Tasks to perform:
1 - Write out the part of the Walmart data extraction tutorial that opens with the words containing "google-search-resultsSerpApi Python API" and closes with "import (parse_qsl, urlsplit)".
2 - Say whether each statement agrees with the Walmart data extraction tutorial, answering yes or no and quoting the deciding words: (a) The jinja2 library is used for pandas table visualization. (b) The search query in the parameters is set to "tea". (c) The page number counter is created for demonstration purposes only.

Given text:
────────────────

Extracting Walmart Data

Explanation

First, we need to install libraries:

$ pip install pandas matplotlib seaborn jinja2 google-search-results
LibraryPurpose
pandasPowerful data analysis manipulation tool.
matplotlibMatplotlib is a comprehensive Python library for visualizing data.
seabornA high-level interface that built on top of matplotlib for drawing attractive and informative statistical graphics.
jinja2Python template engine. Used for pandas table viz.
google-search-resultsSerpApi Python API wrapper.

Secondly, we need to import libraries

from serpapi import WalmartSearch
from urllib.parse import (parse_qsl, urlsplit)
import pandas as pd
import os, re, json
LibraryPurpose
urllib.parseFor SerpApi pagination purposes.
osTo read secret API key. Don't show your API key publicly.
reTo extract parts of the data from a string.
jsonFor the most part for pretty-printing.

Next, we read Walmart Stores JSON file:

# to get store ID
store_ids = pd.read_json('<path_to>/walmart-stores.json')

Next, we create a constant variable of coffee types. This will be used to check the coffee type later from the listing's title:

COFFEE_TYPES = [
    'Espresso',
    '...',
    'Black Ivory Coffee'
]

After that, we're iterating over store_ids and passing store id to store_id SerpApi query paramater:

for store_id in store_ids['store_id']:
    params = {
        'api_key': os.getenv('API_KEY'),  # serpapi api key
        'engine': 'walmart',              # search engine
        'device': 'desktop',              # device type
        'query': 'coffee',                # search query
        'store_id': store_id
    }

    search = WalmartSearch(params)       # where data extraction happens

In the next step, we need to create a list where extracted data will be temporarily stored, and create a page number counter for demonstration purposes only:

data = []
page_num = 0

Next step would be to create a while loop which will iterate over all store pages:

while True:
    results = search.get_json()      # JSON -> Python dict

After that, we need to check if there're any errors returned from SerpApi, and break if any:

if results['search_information']['organic_results_state'] == 'Fully empty':
    print(results['error'])

────────────────

Provided material:
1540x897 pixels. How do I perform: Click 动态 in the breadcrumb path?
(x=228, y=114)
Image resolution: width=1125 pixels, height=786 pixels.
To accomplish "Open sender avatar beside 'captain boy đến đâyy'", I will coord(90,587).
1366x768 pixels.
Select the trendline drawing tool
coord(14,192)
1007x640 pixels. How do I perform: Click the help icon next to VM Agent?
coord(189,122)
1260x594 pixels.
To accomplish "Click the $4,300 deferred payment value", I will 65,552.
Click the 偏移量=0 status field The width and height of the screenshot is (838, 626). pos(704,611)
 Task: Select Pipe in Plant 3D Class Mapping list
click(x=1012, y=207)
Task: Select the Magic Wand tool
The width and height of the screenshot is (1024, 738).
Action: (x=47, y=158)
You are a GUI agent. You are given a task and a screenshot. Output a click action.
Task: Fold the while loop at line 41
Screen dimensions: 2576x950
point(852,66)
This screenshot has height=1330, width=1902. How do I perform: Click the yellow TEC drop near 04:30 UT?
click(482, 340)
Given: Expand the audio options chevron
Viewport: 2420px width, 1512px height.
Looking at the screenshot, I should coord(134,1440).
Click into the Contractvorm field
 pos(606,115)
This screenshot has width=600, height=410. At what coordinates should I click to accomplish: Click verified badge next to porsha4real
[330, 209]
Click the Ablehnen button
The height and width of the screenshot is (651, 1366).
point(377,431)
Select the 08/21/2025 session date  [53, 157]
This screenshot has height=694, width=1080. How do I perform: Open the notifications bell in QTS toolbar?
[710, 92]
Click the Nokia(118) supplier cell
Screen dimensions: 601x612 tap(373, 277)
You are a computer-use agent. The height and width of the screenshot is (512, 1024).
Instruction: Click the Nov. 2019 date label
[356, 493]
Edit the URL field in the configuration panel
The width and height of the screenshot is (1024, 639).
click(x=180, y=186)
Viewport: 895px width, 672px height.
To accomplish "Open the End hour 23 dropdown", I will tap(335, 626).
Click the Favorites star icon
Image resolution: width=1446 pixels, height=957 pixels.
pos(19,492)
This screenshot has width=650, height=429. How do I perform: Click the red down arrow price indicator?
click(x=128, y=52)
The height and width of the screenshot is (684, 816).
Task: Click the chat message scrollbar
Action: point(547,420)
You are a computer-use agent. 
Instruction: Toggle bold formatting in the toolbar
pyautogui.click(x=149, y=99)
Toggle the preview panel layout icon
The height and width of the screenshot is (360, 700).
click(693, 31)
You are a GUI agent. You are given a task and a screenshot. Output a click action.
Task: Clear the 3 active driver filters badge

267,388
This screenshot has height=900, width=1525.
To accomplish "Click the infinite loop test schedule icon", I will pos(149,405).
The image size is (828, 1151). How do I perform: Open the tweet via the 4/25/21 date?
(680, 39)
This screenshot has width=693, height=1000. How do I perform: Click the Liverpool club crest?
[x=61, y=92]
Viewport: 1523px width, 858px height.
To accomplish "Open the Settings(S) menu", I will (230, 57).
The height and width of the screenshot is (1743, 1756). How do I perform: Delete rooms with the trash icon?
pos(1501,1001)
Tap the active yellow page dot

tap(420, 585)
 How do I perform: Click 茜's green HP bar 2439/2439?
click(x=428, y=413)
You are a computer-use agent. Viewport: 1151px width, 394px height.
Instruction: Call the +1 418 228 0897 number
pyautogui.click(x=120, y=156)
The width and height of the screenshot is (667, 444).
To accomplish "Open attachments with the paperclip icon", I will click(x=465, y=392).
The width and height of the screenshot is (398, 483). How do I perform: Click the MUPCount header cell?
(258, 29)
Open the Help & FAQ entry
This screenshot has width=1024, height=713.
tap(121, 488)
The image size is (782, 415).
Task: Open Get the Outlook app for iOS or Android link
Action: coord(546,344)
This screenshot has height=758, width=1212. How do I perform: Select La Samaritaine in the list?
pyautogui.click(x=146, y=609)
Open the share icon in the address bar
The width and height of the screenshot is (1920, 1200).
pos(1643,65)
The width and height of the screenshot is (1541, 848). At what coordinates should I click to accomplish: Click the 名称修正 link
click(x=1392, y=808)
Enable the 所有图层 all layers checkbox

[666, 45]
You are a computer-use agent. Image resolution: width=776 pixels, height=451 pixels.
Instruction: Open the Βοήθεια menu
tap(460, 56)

────────────────

Solved problems:
1 -
google-search-resultsSerpApi Python API wrapper.

Secondly, we need to import libraries

from serpapi import WalmartSearch
from urllib.parse import (parse_qsl, urlsplit)

2 -
(a) Yes: "Used for pandas table viz."
(b) No: "'query': 'coffee',"
(c) Yes: "create a page number counter for demonstration purposes only"